After some failed attempts, it worked! Feynman was surprised, but he didn’t try it again. “No matter how effective the lesson was, I never used it after that. I didn’t enjoy doing it that way. But it was interesting to know that things worked much differently from how I was brought up.”
After my wife and I got married, she told me one day she was having “jumpy legs.” I hadn’t heard that term before. She explained to me that it’s the feeling of just wanting to move your legs around, what I just called restlessness. But here’s this phrase she’s had, for 23 years of her life, that she knew, that I had never heard before.
The real world works much differently than how you learned it does growing up.
7. Be your own master
One day in Brazil, around 3:30 in the afternoon, Feynman was walking along the sidewalk across the beach and past a bar. “I suddenly got this treMENdous, strong feeling: ‘That’s just what I want; that’ll fit just right. I’d just love to have a drink right now!’ I started to walk into the bar, and suddenly thought to myself, ‘Wait a minute! It’s the middle of the afternoon. There’s nobody here. There’s no social reason to drink. Why do you have such a terribly strong feeling that you have to have a drink?–and I got scared. I never drank again, since then.”
He explains that he has such a fun time thinking that he didn’t want anything to “destroy this most pleasant machine that makes life such a big kick.” This is also the reason he was reluctant to try LSD at a later point in life.
Be your own master. Don’t let anything have control over you.

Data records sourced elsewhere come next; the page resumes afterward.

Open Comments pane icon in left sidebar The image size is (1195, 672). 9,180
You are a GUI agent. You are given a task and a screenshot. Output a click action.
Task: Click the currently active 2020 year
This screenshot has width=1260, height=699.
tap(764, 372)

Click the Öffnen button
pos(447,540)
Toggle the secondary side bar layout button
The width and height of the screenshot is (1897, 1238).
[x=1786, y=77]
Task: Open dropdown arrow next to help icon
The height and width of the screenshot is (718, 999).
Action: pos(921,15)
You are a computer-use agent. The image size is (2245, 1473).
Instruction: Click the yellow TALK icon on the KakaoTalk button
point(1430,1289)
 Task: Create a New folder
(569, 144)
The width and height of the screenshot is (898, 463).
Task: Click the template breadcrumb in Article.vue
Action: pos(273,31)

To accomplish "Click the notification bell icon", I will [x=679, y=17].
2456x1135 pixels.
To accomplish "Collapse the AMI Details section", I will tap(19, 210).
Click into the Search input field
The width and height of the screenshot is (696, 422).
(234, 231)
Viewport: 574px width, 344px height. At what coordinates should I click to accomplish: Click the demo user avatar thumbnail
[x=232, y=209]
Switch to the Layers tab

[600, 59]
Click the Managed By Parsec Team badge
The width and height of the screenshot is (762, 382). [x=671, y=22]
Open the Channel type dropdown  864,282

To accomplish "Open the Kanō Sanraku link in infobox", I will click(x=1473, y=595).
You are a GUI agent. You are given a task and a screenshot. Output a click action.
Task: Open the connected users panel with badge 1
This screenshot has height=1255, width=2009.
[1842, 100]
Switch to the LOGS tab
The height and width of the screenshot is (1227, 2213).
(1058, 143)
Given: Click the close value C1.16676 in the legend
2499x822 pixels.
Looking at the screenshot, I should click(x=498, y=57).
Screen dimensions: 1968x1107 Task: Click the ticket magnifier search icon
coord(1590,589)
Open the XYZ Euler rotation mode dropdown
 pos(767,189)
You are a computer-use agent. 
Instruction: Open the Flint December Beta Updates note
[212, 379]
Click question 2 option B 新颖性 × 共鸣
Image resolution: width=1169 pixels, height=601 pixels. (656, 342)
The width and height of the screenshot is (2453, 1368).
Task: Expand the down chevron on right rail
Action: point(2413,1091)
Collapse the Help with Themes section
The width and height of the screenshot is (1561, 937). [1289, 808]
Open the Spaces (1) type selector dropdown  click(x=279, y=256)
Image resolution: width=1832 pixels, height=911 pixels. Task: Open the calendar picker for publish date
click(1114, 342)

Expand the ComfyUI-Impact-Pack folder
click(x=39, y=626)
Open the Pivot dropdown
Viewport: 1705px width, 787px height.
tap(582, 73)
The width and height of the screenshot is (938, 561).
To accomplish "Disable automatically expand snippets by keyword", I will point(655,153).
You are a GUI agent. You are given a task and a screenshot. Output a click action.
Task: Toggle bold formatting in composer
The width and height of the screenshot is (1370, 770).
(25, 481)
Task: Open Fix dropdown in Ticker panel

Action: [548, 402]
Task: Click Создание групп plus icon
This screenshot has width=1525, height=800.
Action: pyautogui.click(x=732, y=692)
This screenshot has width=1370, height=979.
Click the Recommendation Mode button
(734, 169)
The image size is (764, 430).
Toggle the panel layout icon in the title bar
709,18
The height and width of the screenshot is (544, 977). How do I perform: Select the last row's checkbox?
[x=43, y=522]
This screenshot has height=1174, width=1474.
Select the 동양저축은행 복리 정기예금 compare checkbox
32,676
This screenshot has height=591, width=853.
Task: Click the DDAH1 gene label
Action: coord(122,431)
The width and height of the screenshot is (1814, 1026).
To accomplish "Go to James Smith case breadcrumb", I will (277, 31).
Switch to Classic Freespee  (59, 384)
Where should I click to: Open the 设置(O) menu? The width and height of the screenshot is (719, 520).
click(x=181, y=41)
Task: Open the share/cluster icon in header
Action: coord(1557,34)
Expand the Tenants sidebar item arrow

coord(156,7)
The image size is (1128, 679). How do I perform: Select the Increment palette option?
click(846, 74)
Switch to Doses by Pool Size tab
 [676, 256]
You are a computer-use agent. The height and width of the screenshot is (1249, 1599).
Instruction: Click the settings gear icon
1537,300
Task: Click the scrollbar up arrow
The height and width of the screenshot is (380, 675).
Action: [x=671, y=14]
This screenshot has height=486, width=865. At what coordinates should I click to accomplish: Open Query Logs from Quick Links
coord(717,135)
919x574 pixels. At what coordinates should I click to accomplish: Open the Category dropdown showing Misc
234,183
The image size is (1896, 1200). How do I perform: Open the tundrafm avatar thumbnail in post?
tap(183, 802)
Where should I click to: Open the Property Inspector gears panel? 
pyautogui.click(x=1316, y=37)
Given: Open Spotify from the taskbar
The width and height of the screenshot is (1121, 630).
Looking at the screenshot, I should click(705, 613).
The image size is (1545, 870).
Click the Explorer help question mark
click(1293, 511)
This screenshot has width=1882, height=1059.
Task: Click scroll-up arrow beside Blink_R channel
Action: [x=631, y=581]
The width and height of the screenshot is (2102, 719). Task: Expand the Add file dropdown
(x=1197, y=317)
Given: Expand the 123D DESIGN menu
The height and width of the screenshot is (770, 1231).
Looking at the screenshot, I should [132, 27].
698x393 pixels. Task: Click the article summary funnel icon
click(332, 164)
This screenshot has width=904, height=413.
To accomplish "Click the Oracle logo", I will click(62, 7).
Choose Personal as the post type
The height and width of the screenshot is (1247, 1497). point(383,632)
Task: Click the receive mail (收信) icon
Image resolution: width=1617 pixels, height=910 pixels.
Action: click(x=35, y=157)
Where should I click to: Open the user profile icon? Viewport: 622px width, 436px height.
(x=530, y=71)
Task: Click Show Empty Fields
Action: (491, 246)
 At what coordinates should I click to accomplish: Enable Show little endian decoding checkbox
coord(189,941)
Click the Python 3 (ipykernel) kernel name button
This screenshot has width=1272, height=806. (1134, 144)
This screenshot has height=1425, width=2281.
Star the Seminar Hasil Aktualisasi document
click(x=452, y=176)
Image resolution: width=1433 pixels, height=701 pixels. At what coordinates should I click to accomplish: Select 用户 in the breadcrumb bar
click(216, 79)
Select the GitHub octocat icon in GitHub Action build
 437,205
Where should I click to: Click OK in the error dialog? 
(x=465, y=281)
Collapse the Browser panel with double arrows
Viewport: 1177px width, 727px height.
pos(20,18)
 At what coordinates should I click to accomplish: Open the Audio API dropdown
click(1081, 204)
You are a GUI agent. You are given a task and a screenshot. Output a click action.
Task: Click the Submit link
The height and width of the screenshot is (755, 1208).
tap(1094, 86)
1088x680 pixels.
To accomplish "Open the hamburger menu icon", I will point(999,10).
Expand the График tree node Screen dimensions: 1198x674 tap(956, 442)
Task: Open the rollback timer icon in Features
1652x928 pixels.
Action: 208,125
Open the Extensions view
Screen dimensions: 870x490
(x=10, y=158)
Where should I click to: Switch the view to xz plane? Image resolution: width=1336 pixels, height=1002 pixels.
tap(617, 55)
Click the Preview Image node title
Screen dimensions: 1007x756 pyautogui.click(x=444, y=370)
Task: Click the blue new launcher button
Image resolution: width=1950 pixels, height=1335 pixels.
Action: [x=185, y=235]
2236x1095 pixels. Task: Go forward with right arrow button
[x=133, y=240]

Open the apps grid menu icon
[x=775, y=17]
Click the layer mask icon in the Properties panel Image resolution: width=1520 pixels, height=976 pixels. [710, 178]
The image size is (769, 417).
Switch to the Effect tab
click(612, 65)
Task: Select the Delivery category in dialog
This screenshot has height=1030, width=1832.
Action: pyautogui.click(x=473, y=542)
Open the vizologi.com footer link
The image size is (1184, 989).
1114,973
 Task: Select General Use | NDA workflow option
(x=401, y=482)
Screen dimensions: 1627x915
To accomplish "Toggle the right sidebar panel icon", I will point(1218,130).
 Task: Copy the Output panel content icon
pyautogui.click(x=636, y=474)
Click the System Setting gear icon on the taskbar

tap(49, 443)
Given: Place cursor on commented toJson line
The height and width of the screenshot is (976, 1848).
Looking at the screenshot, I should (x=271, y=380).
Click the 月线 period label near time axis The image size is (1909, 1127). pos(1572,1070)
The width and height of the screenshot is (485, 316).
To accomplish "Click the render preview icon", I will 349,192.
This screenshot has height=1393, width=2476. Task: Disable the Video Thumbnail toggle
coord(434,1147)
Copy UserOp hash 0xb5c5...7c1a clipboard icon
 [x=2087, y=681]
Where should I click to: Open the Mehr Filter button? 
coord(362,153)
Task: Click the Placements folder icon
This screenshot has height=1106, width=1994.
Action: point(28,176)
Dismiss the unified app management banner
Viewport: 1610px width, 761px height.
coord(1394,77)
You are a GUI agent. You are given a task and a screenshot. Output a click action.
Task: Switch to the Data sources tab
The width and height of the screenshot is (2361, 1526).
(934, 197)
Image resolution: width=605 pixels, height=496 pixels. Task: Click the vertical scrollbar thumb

8. Don’t make decisions when you’re sad, tired, angry, or lonely.
Feynman once met a girl, Mary Lou, at Cornell. He liked her a lot, but they fought constantly. Eventually, they split up. But after another year of dating without any progress, he was as lonely as a horse in a cow pasture.
While staying in Brazil, he wrote a letter to her and proposed. “Somebody who’s wise could have told me that was dangerous,” he writes. “When you’re away and you’ve got nothing but paper, and you’re feeling lonely, you remember all the good things and you can’t remember the reasons you had the arguments.”
The arguments started again right away, and the marriage lasted two years.
9. Seek understanding, not memorization
Feynman tells this story about a Greek scholar who loved the Greek language, but in his country, no one studied Greek. But he goes to another country and finds everyone studying Greek. So he goes up to a student who is getting his degree in Greek and asks, “What were Socrates’s ideas on the relationship between Truth and Beauty?”
Sadly, the student couldn’t answer. So he asks the student, “What did Socrates say to Plato in the Third Symposium?” At this, he knows the answer. Word for word he explains what Socrates said, in Greek, in the Third Symposium. But what Socrates said in the Third Symposium was about the relationship between Truth and Beauty!
Feynman explains, “What this Greek scholar discovers is, the students in another country learn Greek by first learning how to pronounce the letters, then the words, and then the sentences and paragraphs. They can recite, word for word, what Socrates said, without realizing that those Greek words actually mean something. To the student, they are all artificial sounds.”
To Feynman, knowledge meant something real. It wasn’t just words and sounds; it described how nature works and what happens in the world. It’s important, always, to make sure you’re actually learning and not just memorizing.